I got to work, greeted my staff, then went into the bathroom to throw up. Who hired me to run a business???
Every time I type "should" my phone autocorrects to "shouldn't". even my phone knows my ideas are terrible.
I bought a bottle of 100 proof for the storm. I am going to drink until I pass out. I'm taking bets. 1:30 pm is the over/under.
We shouldn"t be alone together
you didn"t say that yesterday
you weren't married yesterday
The freshman next to me just said "I was rocking out on my way here to Dave Matthews..." I wish I would have passed this class the first time.
First lesson of the year: don't close the bar on mondays
Last night was the first and hopefully last night I will ever sleep in a hotel bath tub. Sober mind you.
I'm not even gonna ask.
I put tequila in my salad dressing yesterday. Step the fuck up.

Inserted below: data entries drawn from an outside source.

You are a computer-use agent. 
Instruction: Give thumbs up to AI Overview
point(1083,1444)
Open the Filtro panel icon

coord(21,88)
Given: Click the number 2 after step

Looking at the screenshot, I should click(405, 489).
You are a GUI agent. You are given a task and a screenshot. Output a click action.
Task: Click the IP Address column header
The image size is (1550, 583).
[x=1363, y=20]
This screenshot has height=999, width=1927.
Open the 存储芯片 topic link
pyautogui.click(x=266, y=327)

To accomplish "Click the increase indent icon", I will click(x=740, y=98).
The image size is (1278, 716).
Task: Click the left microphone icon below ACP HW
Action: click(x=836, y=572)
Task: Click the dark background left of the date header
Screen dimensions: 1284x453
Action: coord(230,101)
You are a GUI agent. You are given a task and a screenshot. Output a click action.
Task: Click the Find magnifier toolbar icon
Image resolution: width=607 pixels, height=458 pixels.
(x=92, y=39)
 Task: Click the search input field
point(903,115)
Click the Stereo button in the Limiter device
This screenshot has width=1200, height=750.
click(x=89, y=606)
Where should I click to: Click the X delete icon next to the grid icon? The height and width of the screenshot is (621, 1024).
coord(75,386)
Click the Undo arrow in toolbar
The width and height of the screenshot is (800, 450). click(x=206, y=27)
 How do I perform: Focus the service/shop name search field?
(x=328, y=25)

If this were a real emergency kilted men wielding claymores and riding giant badgers would hve rescued said Guinness. So clearly this is just a hypothetical
well i mean, we just followed them into an alien and astronaut party. there was tin foil everywhere
who knew magic tricks and sex would actually go together?
What happened to no more shots?
It went out the window just like my dreams
I'm not sure if I should pay him or he should pay me, but someone should get paid for the sex I had this morning.
QUIT STEALING MY PHONE AND SEXTING MY MOM!!!!
The strippers who live across the street set up a decently professional stage on their front balcony and a banner for a go fund me... I think we're gonna get a show.